作者
Prathap Sooriyakumaran, Ruth Feldman, Pilyoung Kim, Linda C Mayes, James F Leckman, James E Swain
简介
Objective: With childbirth, genetic and epigenetic processes reorganize parental brain circuits to support adaptive parental thoughts and behaviors to facilitate attachment1. We will build on fMRI studies of parent brain activations in response to infant stimuli 3-5 (cry), and how such parental babyresponse brain activity correlates with a particular measure of the parent-infant dyadic relationship, parental sensitivity.
Methods: We are studying parental attachment in several ways in 18 mothers and 13 fathers at two time points in the first few months postpartum: performing functional magnetic resonance imaging of parent brains (Siemens 3T Trio scanner) while they attend to own and other baby-cries and pictures, assessing parent-infant interaction videos using the CIB system2.
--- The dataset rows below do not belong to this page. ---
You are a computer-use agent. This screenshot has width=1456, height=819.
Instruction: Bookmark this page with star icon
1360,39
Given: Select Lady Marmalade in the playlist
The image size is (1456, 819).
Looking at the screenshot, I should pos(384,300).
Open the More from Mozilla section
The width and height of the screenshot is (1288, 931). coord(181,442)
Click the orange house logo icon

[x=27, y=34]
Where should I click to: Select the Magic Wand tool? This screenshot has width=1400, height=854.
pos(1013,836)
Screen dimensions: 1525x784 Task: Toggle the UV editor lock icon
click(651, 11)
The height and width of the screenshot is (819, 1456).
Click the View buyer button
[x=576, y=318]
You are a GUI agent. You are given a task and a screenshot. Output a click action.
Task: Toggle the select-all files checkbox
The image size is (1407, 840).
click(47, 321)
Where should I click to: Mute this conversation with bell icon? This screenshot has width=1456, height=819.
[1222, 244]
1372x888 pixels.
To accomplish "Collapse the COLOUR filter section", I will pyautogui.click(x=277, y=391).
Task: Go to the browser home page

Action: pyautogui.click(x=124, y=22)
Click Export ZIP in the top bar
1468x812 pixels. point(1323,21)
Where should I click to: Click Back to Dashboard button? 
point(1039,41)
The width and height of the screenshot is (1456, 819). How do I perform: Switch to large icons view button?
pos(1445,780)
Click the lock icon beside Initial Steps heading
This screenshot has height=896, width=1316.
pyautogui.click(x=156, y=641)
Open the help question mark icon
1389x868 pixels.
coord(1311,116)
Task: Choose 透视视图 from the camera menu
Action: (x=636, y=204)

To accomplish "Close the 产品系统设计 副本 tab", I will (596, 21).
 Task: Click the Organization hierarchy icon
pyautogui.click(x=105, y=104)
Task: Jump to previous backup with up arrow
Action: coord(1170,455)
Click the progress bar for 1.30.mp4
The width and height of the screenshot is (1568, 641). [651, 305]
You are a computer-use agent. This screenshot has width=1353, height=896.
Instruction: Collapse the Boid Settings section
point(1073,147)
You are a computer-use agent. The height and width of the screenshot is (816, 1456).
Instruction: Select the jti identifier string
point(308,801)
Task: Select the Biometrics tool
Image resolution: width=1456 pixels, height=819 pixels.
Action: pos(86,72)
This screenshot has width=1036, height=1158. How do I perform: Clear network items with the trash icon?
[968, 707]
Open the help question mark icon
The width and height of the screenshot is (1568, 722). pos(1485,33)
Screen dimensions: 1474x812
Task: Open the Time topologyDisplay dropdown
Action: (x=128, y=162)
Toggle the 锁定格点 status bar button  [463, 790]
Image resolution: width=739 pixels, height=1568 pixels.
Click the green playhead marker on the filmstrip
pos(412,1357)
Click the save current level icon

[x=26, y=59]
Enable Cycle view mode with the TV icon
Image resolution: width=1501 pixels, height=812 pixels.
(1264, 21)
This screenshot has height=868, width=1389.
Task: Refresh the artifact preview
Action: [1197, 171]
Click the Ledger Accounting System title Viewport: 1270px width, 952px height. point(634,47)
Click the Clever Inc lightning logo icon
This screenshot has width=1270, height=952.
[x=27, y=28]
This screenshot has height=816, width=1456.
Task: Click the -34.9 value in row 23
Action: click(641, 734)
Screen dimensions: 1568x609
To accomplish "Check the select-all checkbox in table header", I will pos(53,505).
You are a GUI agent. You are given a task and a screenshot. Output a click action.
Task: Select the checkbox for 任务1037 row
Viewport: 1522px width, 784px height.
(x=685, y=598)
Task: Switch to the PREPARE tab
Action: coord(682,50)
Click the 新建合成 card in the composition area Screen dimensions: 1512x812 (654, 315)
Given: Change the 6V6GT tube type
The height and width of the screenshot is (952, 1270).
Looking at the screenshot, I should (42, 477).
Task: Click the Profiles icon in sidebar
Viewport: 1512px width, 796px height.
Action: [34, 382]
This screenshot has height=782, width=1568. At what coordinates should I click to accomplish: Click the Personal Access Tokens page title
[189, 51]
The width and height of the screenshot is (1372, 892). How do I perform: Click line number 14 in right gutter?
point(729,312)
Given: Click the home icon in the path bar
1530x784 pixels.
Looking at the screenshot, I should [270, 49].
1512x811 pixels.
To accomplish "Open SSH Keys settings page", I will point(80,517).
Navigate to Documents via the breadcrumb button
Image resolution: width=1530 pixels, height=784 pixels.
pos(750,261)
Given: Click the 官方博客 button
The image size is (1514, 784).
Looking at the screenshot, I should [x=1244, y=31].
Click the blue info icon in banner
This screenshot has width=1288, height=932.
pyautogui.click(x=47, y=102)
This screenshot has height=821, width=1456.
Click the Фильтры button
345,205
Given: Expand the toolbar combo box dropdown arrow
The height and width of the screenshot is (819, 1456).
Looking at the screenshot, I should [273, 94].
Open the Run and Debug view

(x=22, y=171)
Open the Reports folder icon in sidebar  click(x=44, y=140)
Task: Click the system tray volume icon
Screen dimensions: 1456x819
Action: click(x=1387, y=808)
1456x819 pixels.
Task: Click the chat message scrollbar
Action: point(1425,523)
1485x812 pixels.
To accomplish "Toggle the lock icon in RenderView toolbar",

Results: Mothers and fathers activate some brain regions consistently over the first four months postpartum. These include regions consistent with the literature that regulate anxiety and social cognition. Individual and group differences emerge according to behavioral measure of parental sensitivity in some of these circuits.
Conclusion: This is the first study to link differential parent brain activations in response to baby stimuli with concurrent measures of parenting based on interaction videos. Future studies of human parenting brain circuits may suggest risk for postpartum depression as well as resilience profiles for child and family health.